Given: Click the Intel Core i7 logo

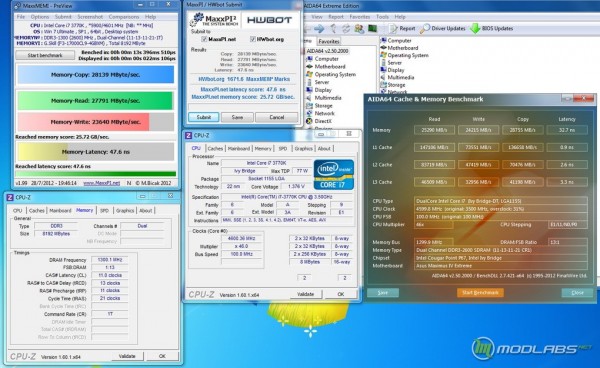Looking at the screenshot, I should click(x=334, y=175).
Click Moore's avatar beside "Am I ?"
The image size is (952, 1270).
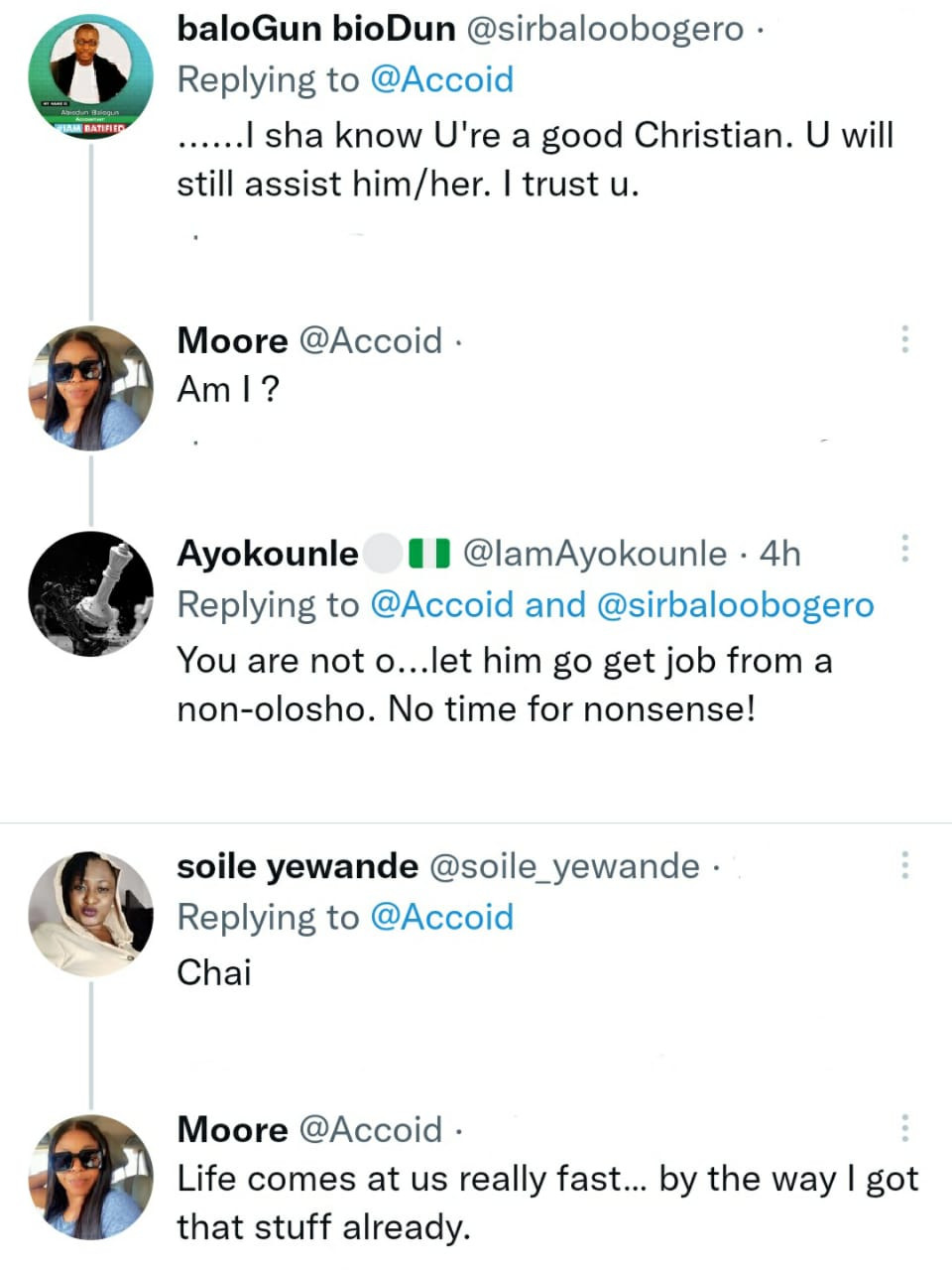(x=91, y=388)
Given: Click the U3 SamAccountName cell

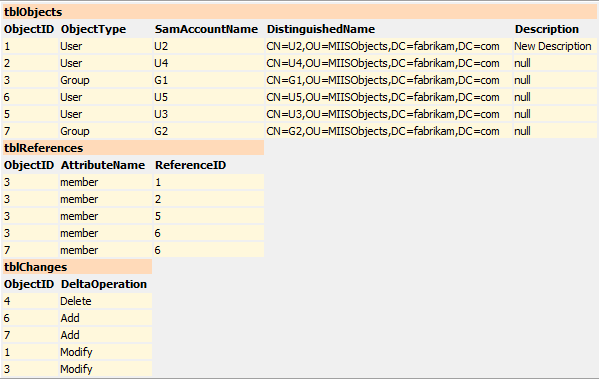Looking at the screenshot, I should pyautogui.click(x=209, y=114).
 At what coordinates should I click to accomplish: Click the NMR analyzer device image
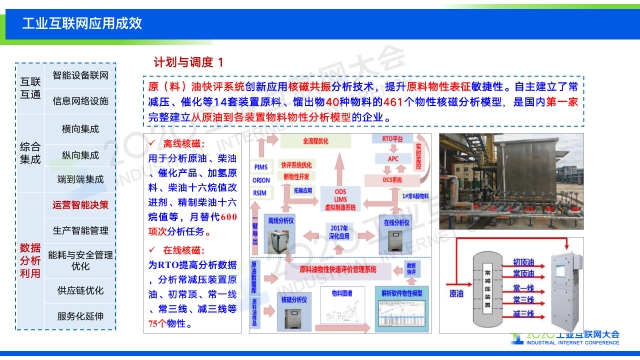(293, 318)
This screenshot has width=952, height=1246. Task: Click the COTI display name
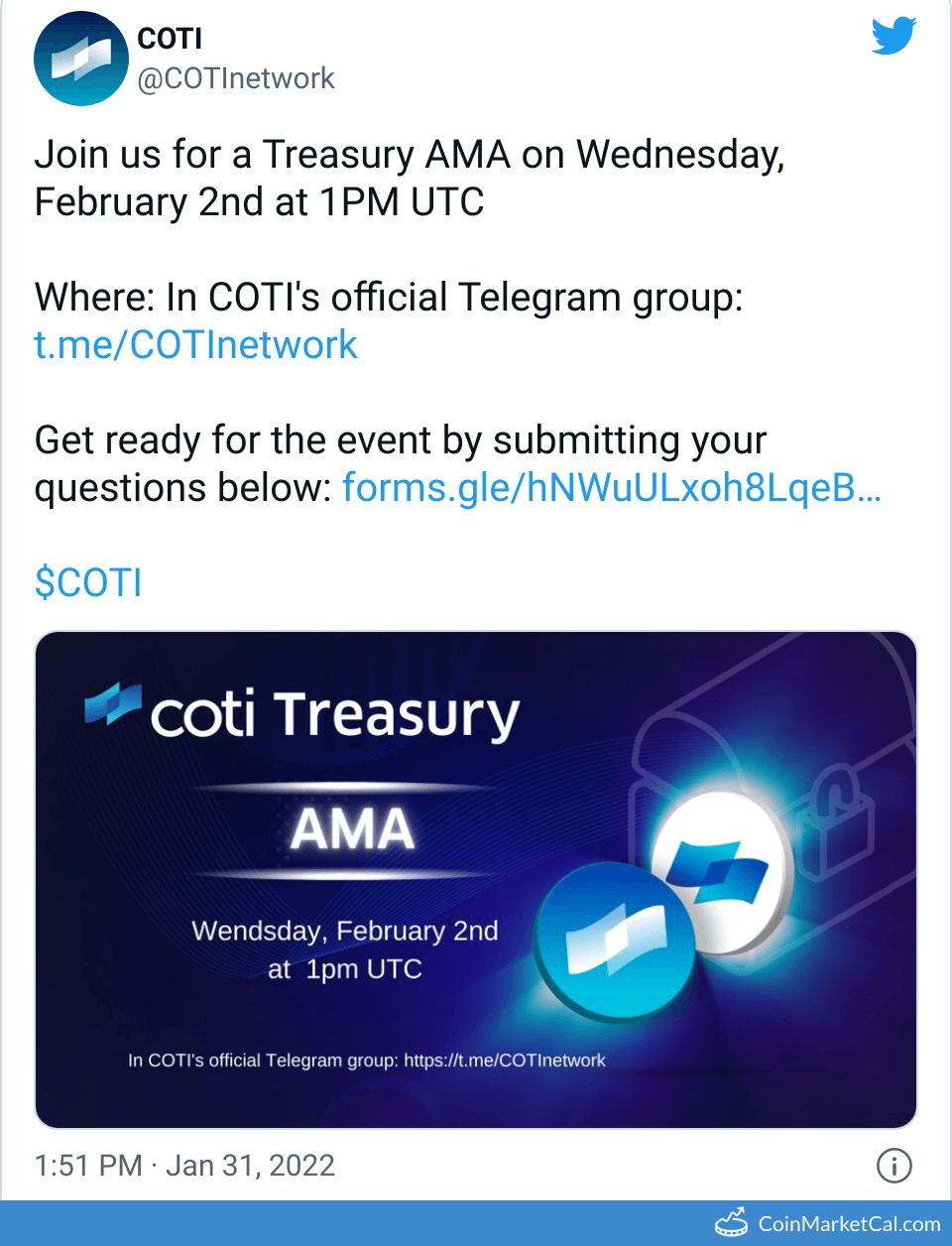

# # #

* **What is required**
Without including any pictures, reproduce the data exactly.

* **Output**
Given: Click the Intel Core i7 logo

Looking at the screenshot, I should click(x=334, y=175).
Click Moore's avatar beside "Am I ?"
The image size is (952, 1270).
(x=91, y=388)
Given: Click the U3 SamAccountName cell

Looking at the screenshot, I should pyautogui.click(x=209, y=114).
 At what coordinates should I click to accomplish: Click the NMR analyzer device image
(293, 318)
This screenshot has width=952, height=1246. Task: Click the COTI display name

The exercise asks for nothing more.